Information from the variation in data

Variation in data is not simply an annoyance — the variation itself can hold important information. An important role of statistics is to display and describe this variation in ways that highlight the information in it.

Software support time

An software company offers free technical support for one product (an expensive accounting package) via email. In order to monitor the ongoing costs of this service, the company records the time taken to deal with each emailed query. The table below shows the number of minutes taken to answer all of the 20 queries in one week. The data are presented (by column) in the order in which the queries arrived, but this ordering is not thought to be important.

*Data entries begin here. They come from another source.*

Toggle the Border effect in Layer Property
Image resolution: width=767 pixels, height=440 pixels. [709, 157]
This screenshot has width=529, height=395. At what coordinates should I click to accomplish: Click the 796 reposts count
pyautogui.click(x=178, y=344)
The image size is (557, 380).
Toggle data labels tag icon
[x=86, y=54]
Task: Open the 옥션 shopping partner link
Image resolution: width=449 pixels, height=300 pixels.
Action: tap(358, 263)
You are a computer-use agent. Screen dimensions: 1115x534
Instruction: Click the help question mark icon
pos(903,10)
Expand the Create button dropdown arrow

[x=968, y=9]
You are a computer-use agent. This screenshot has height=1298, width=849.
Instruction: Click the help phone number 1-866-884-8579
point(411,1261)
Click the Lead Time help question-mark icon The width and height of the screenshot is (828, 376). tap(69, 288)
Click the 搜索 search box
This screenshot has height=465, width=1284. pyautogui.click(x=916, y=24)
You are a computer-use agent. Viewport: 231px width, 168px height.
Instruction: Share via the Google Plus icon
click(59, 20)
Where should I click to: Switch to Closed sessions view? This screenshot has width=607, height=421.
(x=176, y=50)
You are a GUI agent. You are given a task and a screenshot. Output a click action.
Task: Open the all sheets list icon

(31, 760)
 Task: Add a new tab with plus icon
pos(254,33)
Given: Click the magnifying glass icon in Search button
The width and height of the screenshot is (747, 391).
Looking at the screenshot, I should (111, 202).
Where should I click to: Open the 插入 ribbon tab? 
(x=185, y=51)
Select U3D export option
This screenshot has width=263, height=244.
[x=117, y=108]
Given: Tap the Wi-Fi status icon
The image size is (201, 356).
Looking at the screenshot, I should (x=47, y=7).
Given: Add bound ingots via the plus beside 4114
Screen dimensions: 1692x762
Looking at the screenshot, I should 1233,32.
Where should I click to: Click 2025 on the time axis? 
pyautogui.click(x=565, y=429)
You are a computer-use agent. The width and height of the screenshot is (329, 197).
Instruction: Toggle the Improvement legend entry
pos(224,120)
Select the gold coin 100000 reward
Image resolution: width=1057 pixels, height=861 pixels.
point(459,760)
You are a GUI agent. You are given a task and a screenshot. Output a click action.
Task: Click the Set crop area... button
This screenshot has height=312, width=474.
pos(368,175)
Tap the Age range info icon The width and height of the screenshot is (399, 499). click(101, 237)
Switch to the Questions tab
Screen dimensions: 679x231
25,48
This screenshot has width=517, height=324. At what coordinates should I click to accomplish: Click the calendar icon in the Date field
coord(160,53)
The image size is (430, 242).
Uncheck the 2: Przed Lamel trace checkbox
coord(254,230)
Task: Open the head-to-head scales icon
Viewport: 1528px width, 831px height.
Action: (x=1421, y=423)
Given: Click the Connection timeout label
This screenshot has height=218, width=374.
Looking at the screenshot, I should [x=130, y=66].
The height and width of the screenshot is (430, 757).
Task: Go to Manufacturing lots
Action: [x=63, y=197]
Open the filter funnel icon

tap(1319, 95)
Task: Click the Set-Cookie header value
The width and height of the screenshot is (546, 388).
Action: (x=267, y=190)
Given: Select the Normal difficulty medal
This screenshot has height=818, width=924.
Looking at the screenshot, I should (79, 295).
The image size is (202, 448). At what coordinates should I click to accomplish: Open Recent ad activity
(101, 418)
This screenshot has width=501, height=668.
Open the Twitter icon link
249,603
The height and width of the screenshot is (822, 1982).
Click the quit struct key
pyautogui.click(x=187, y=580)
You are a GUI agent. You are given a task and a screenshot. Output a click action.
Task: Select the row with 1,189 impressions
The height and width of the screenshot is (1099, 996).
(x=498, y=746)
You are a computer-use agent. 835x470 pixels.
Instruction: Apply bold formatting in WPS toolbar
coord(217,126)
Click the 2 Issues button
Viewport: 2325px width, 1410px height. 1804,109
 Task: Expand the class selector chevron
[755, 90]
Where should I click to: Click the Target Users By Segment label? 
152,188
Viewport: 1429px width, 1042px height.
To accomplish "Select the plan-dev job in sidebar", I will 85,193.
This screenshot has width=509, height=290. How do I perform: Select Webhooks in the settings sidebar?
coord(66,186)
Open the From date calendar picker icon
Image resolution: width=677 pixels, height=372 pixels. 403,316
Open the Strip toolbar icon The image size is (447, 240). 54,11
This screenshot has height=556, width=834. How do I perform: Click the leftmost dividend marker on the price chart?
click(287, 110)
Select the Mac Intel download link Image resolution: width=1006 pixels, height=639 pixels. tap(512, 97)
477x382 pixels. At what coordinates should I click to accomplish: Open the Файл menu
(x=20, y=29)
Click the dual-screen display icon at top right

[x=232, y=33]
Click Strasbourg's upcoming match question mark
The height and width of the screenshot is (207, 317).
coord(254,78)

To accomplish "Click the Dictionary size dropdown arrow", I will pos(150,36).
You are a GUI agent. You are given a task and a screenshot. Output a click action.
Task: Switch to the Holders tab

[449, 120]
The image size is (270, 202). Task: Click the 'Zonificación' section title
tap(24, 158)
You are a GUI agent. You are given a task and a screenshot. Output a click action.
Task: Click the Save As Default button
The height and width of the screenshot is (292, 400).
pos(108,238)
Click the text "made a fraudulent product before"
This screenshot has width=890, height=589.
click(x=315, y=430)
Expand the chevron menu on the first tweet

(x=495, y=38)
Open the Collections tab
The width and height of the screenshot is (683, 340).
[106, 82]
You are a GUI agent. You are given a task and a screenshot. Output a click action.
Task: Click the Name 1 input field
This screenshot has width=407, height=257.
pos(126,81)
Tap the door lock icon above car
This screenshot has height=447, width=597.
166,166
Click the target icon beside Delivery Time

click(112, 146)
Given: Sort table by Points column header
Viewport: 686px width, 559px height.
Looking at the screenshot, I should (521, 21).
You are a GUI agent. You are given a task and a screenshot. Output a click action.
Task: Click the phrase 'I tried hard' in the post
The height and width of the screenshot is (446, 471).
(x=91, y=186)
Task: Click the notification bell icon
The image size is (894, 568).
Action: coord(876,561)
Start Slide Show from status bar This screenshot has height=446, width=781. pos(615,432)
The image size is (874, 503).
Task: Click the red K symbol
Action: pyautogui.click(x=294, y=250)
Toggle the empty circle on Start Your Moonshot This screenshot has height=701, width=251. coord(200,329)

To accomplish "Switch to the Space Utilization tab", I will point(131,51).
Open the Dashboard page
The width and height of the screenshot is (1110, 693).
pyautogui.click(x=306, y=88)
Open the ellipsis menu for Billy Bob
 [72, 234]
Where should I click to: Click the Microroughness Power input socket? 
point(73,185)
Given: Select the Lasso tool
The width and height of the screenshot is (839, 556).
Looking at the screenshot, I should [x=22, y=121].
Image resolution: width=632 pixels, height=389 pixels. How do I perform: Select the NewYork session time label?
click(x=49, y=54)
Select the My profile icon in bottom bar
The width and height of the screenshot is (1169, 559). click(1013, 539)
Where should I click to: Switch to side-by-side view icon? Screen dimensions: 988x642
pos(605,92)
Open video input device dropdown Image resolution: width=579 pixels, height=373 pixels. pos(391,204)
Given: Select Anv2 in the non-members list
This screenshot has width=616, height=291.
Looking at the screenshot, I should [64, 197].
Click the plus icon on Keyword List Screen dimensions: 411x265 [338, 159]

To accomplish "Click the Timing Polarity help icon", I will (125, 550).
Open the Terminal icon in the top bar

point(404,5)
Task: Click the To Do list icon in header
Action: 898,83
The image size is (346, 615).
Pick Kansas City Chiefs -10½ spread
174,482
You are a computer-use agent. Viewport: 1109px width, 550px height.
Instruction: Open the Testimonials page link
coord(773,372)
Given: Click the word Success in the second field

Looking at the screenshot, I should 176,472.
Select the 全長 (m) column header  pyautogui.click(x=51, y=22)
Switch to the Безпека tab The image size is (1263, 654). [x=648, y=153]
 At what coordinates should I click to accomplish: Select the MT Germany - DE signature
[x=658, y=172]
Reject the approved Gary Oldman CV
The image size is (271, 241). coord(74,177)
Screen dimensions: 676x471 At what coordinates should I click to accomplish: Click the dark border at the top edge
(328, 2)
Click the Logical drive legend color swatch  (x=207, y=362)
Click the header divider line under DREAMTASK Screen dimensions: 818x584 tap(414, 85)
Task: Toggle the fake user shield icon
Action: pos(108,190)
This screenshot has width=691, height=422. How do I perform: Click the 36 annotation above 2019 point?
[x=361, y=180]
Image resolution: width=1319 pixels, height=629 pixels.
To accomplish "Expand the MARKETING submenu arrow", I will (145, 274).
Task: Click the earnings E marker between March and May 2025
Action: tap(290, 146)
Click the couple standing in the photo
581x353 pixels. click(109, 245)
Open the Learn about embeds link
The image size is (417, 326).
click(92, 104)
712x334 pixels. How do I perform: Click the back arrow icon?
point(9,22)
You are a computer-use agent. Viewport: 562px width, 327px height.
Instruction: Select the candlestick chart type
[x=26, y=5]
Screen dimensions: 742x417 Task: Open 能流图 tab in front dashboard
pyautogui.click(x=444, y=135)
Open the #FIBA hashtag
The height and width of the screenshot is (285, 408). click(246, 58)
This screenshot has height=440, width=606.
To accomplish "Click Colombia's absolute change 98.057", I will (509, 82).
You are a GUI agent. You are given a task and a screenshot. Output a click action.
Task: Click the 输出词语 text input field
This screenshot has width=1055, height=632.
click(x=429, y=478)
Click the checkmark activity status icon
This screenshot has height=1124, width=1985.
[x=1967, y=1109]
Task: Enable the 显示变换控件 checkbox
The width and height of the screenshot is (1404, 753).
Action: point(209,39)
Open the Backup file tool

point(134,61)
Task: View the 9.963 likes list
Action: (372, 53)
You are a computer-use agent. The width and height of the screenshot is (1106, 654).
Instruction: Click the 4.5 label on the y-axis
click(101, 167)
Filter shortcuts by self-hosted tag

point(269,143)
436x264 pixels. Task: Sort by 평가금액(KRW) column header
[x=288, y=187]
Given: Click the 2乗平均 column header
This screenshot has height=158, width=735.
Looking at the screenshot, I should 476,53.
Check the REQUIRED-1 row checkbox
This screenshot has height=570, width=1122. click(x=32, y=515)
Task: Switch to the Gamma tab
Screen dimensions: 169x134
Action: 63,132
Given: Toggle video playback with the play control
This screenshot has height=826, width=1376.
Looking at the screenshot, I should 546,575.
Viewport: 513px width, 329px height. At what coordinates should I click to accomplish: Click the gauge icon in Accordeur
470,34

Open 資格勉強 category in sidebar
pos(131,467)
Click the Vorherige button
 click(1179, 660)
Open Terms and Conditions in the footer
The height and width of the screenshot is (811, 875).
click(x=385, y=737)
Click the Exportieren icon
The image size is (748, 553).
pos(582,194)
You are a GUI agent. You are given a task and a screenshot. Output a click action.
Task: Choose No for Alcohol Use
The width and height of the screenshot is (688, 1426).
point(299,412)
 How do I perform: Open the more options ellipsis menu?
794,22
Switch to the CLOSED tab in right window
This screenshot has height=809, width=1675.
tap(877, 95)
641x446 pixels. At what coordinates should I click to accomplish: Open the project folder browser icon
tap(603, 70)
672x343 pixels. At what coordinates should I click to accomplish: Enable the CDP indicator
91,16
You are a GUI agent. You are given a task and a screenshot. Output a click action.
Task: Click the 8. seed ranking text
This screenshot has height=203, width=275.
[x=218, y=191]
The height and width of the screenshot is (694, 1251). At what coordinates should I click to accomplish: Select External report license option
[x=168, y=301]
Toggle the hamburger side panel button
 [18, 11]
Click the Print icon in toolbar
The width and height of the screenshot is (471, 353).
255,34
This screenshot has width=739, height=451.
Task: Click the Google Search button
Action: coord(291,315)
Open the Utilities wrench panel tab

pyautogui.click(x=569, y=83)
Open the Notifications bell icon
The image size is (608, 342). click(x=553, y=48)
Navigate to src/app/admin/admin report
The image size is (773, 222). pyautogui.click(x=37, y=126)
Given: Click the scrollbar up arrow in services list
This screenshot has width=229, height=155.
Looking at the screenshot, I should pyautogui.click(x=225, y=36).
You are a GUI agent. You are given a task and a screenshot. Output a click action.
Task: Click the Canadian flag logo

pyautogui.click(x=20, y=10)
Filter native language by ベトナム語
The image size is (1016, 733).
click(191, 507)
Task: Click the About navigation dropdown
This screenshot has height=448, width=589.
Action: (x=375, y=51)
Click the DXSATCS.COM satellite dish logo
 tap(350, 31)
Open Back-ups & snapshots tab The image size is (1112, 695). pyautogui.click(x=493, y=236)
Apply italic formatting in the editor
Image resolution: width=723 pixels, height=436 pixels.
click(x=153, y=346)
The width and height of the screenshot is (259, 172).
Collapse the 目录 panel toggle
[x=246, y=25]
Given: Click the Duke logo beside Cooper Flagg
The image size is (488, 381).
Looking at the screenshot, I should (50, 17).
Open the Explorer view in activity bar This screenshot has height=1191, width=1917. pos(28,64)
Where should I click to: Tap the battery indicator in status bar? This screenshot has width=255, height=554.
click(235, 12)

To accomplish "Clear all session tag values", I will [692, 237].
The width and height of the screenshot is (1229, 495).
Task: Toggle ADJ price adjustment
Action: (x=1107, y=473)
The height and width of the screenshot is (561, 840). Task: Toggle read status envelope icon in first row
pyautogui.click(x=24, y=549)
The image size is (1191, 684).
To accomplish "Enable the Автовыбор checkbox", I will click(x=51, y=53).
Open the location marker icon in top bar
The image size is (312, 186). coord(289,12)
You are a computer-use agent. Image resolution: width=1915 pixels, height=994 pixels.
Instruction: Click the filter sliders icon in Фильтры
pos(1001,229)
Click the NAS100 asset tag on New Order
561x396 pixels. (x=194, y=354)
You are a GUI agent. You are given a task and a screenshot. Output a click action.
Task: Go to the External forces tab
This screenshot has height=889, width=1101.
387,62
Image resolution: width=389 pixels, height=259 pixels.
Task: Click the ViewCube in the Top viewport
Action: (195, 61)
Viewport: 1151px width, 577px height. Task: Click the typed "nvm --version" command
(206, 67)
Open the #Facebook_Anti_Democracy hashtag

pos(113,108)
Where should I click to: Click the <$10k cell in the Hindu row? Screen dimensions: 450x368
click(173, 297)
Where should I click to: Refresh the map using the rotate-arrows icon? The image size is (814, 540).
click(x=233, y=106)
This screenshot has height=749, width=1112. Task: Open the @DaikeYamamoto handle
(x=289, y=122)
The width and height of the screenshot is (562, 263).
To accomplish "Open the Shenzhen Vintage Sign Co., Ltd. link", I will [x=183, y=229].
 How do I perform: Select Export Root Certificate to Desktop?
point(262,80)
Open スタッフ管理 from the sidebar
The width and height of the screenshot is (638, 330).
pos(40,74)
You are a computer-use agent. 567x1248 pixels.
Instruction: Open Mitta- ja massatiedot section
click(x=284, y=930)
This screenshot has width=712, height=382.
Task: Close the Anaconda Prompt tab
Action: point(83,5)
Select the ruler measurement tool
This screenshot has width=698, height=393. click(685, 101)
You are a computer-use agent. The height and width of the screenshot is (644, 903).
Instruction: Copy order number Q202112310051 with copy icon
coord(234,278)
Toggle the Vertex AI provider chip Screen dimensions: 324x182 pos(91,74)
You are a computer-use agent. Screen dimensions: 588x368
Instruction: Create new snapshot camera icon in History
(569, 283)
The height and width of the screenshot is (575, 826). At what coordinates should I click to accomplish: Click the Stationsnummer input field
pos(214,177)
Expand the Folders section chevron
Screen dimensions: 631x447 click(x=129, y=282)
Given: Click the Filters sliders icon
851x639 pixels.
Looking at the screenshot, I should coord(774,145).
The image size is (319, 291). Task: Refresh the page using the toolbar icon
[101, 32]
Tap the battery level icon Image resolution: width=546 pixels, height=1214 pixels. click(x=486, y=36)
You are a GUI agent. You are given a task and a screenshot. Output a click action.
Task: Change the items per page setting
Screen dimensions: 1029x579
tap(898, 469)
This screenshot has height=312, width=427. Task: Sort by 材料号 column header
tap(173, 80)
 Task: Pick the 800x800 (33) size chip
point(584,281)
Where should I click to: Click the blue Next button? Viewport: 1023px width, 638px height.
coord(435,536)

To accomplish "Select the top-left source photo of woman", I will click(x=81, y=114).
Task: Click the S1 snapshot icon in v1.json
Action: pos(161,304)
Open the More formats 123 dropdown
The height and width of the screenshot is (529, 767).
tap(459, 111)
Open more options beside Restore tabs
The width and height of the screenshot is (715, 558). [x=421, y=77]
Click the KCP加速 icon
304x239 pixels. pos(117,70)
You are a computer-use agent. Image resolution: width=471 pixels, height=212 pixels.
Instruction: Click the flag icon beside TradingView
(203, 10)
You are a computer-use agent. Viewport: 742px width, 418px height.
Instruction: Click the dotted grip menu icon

Time to process query (min)
61 52 79 23 34
14 53 71 32 28
51 69 61 34 52
55 20 13 49 64

What can you see?

There is clearly variability between samples and a quick scan shows that all values are between 0 and 100 minutes. But what else can be easily learned from the table?

Sorting the data can help

It is not easy to obtain further useful information from a table of raw data. Different displays of the data may however highlight meaningful patterns. Graphical displays are usually most effective, but even sorting the data into order gives some insight into the values.

The list below shows the technical support data. Firstly, examine the unordered list of values. It is difficult to see any unusual features in the raw data.

Drag the slider to the right to sort the data into increasing order, then look for features in the sorted list of values.

Perhaps the two clusters correspond to different types of query that take different times to process? Or are answered by two different technical support staff? This analysis suggests further investigation by the company.